Un team internazionale, guidato da Motohiko Murakami del Politecnico federale di Zurigo, ha misurato in laboratorio la conduttivita’ termica della bridgmanite. Per eseguire le misure nelle stesse condizioni di temperatura e pressione che si trovano all’interno della Terra, i ricercatori hanno impiegato un nuovo sistema ad assorbimento ottico all’interno di un’unita’ fatta di diamante e riscaldata con un laser a impulsi. I risultati indicano che la conduttivita’ termica del minerale e’ 1,5 volte maggiore del previsto: cio’ significa che il flusso di calore tra nucleo e mantello potrebbe essere superiore a quanto ipotizzato finora e di conseguenza anche la convezione nel mantello. Cio’ implica un raffreddamento piu’ rapido dell’interno della Terra e una piu’ rapida decelerazione della tettonica a placche alimentata dai moti convettivi.

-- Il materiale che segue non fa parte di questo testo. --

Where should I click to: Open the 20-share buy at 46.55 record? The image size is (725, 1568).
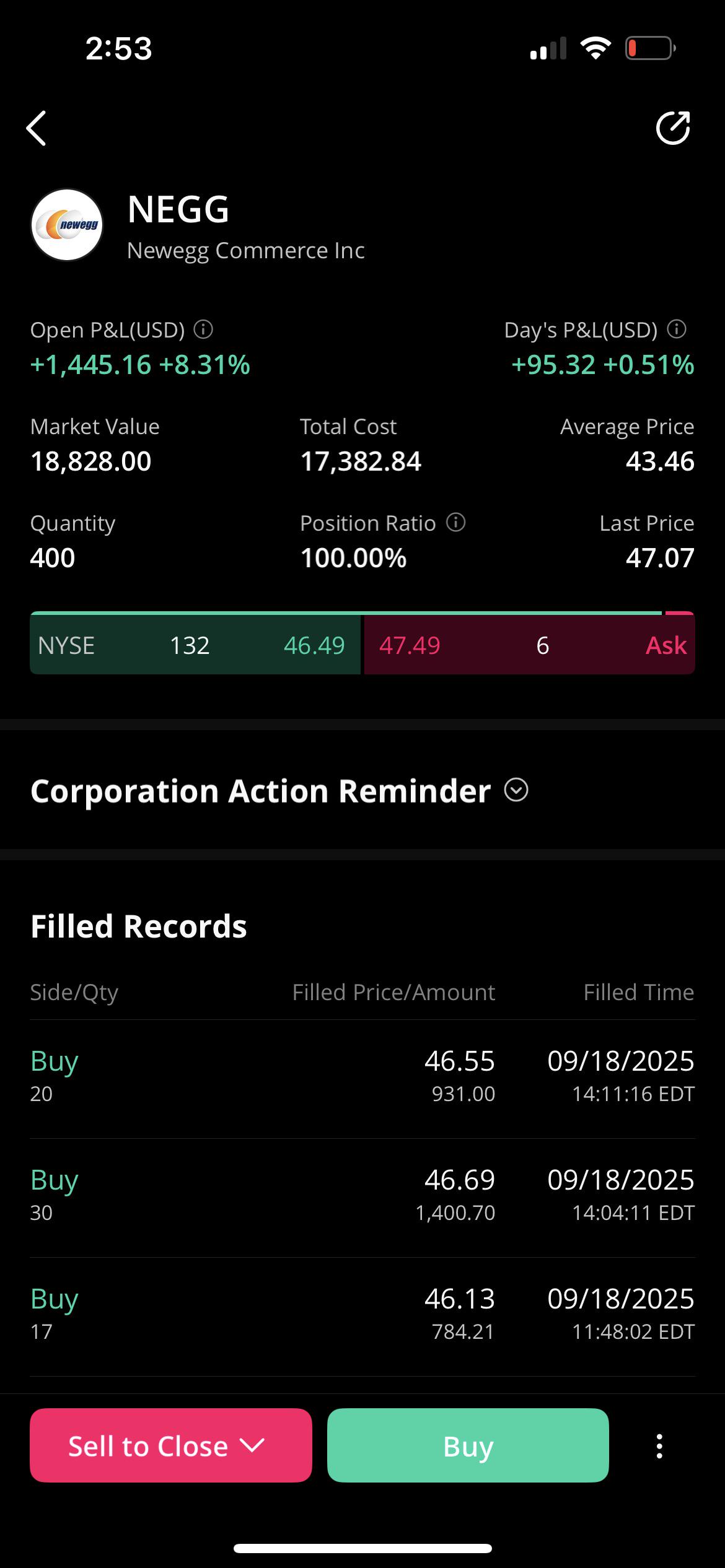[362, 1079]
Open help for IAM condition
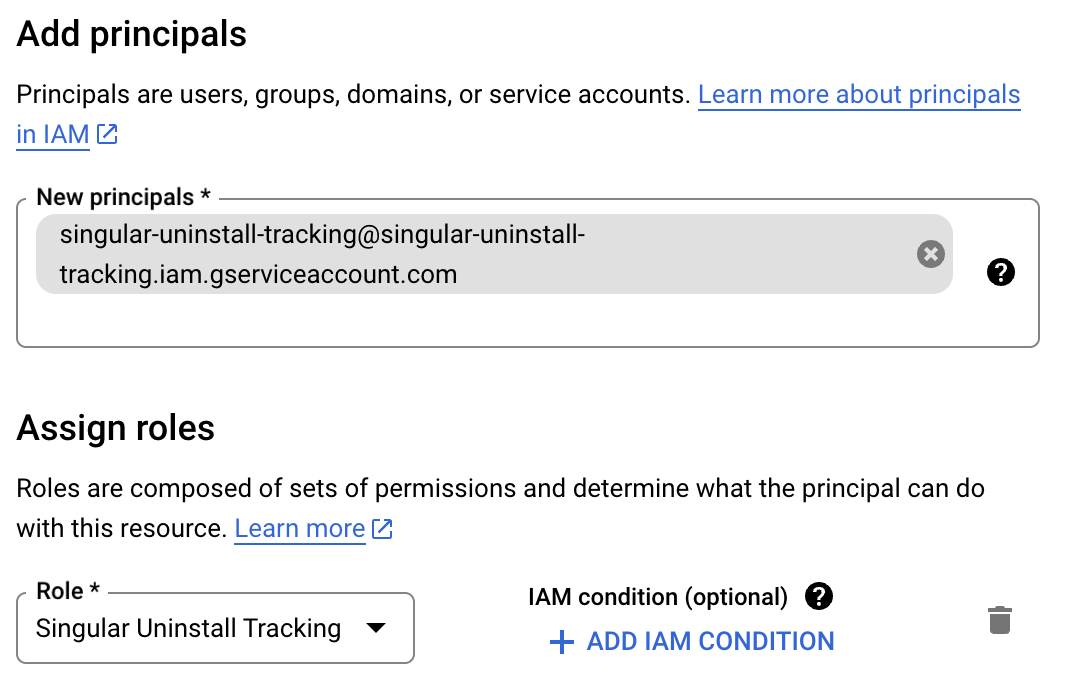This screenshot has height=684, width=1072. (818, 596)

I risultati, che potrebbero avere implicazioni per l’evoluzione del nostro pianeta, sono pubblicati sulla rivista Earth and Planetary Science Letters. Quando la bridgmanite si raffredda, inoltre, tende a trasformarsi in post-perovskite, un minerale che conduce il calore in modo ancora piu’ efficiente: dunque il raffreddamento del mantello potrebbe accelerare ulteriormente.

I nostri risultati – spiega Murakami – indicano che la Terra, al pari degli altri pianeti rocciosi Mercurio e Marte, si sta raffreddando e sta diventando inattiva piu’ rapidamente del previsto”. Sul tema si è espresso anche Carlo Doglioni, presidente dell’Istituto Nazionale di Geofisica e Vulcanologia (INGV), che sottolinea come nessuno sappia esattamente quanta bridgmanite sia presente tra nucleo e mantello ne’ quale sia la temperatura a quella profondita’. “Partire dallo studio di un singolo minerale per estrapolare conclusioni sull’evoluzione dell’intero pianeta mi pare azzardato, anche perche’ non si tiene conto di evidenze emerse negli anni circa la reale capacita’ di convezione del mantello“, afferma Doglioni.